## УКАЗАНИЯ К ЗАДАНИЮ
Воспроизведите без изменений часть отрывка о документах дивизии от «Едва ли не самая» до «деревянную часть выбросил.».

## ВЫБРАННЫЙ ОТРЫВОК
__________________________________________________

Едва ли не самая ценная часть документов дивизии — 41-го года, по разным причинам была утрачена в окружениях. Бумаги исчезали подчас вместе с писарями и штабами. Полковник Шапошников рассказывал, что в октябре 41-го в окружении они были настолько измотаны, что даже полковая печать в кармане казалась ему слишком тяжелой: снял с нее резиновую наклейку с данными полка, положил в нагрудный карман, а деревянную часть выбросил.

Лишь с ноября 41-го документация дивизия велась в полном порядке. Сухие цифры, столбцы фамилий в приказах об исключении из списков командного состава, но сколько за ними человеческих трагедий… 11 февраля 43-го приказом по дивизии были исключены из списков командного состава 75 человек, как убитые и 142 человека, как раненые. Этим же приказом назначены на должности командиров рот и взводов 37 человек, а 19 февраля очередной приказ: исключить из списков, как погибших, 20 командиров и 35 — как раненых. 28 февраля — новый приказ: исключить, как погибших, 14 командиров, как раненых 49 человек. И так — всю войну. Каждые 3—4 дня приказы об исключении из списков командиров, как погибших, из тыла приходит пополнение, через несколько дней многие из них попадают в эти списки. В июле-августе 43-го только по ранению выбыло командиров взводов: в 409-м полку — 24 человека, в 624-м — 18, в 771-м — 24 человека. Пятого сентября 43-го в дивизию прибыло 23 лейтенанта, 8 сентября — еще 27. Большинство из них погибали или получали ранения в первых же боях.

__________________________________________________

## ИСХОДНЫЕ ДАННЫЕ
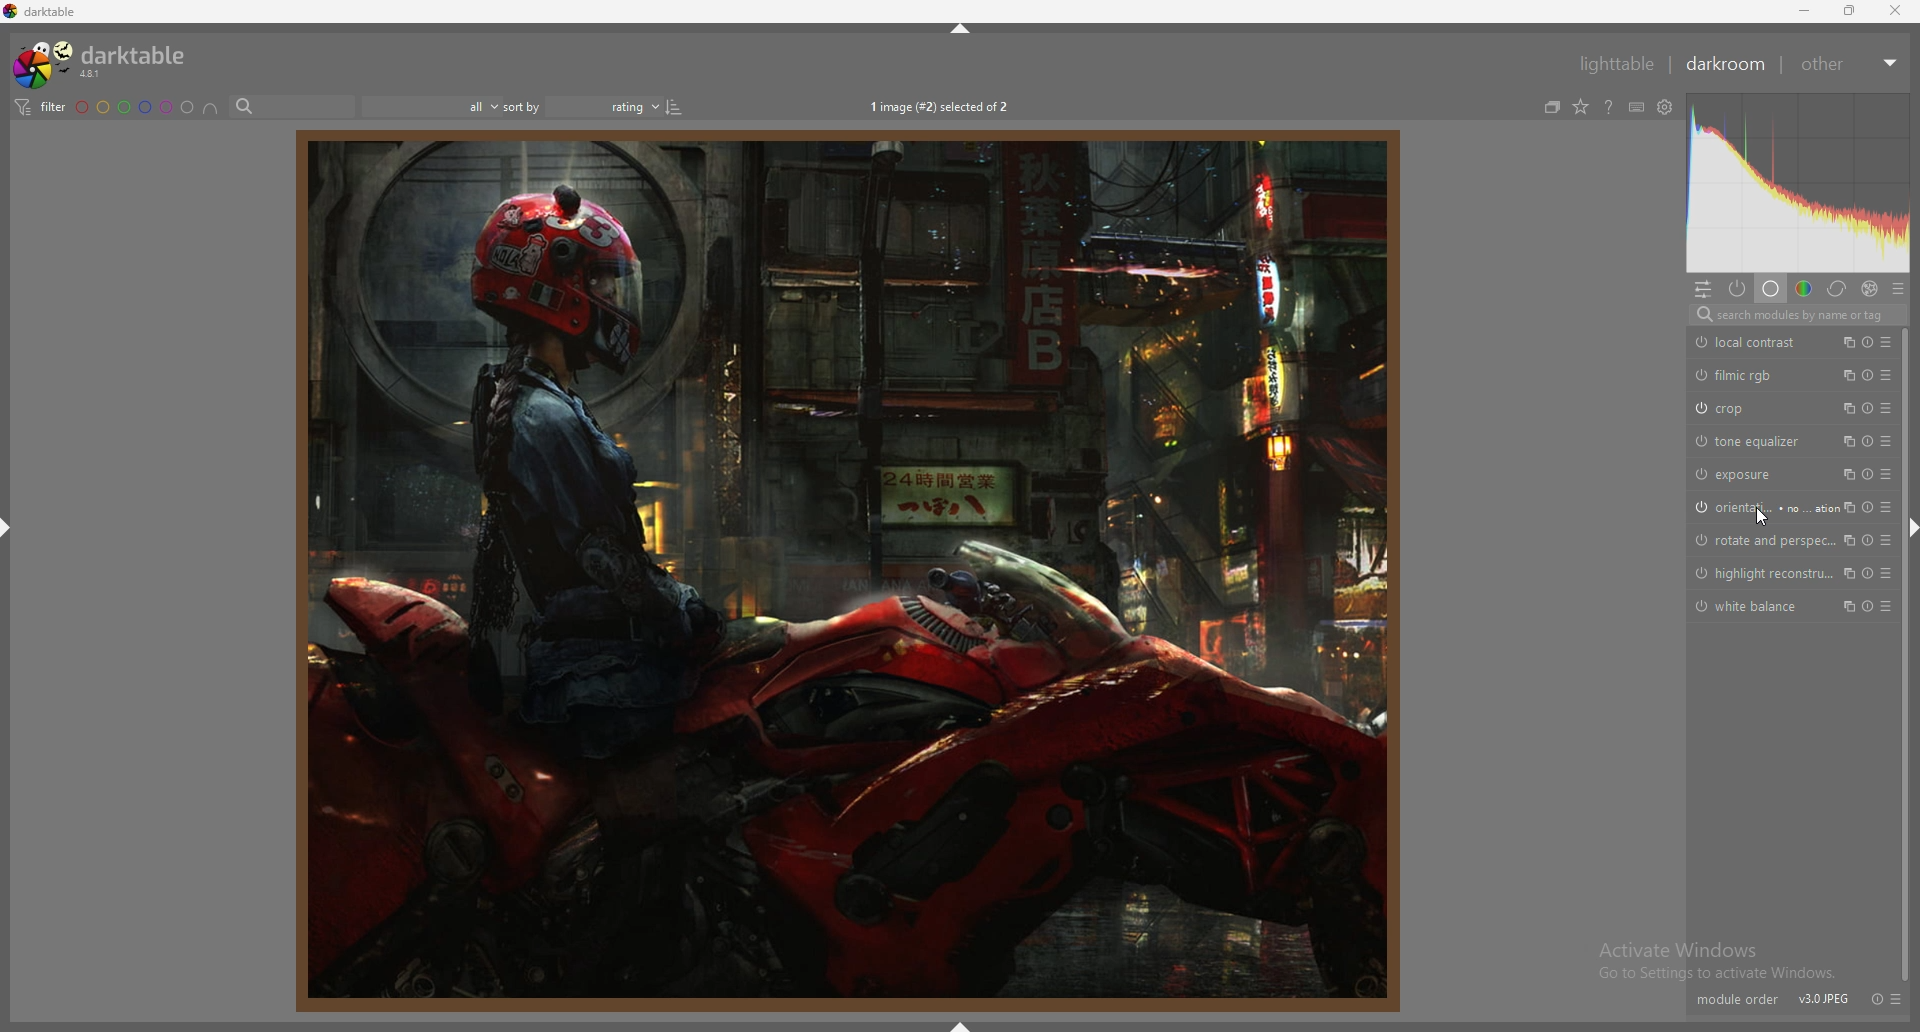  What do you see at coordinates (1750, 343) in the screenshot?
I see `local contrast` at bounding box center [1750, 343].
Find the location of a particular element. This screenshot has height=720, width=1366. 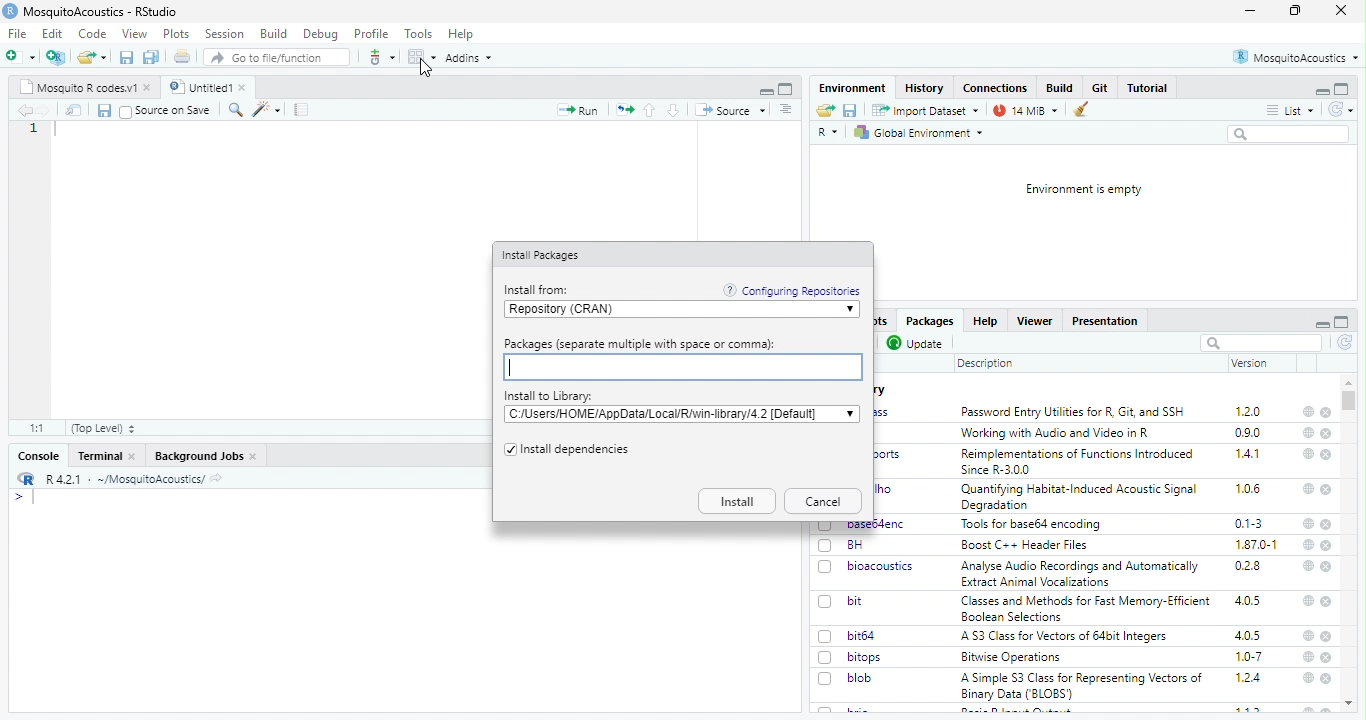

searchbox is located at coordinates (1291, 135).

__________________________________________________

## ПИСЬМЕННЫЙ ОТВЕТ
Едва ли не самая ценная часть документов дивизии — 41-го года, по разным причинам была утрачена в окружениях. Бумаги исчезали подчас вместе с писарями и штабами. Полковник Шапошников рассказывал, что в октябре 41-го в окружении они были настолько измотаны, что даже полковая печать в кармане казалась ему слишком тяжелой: снял с нее резиновую наклейку с данными полка, положил в нагрудный карман, а деревянную часть выбросил.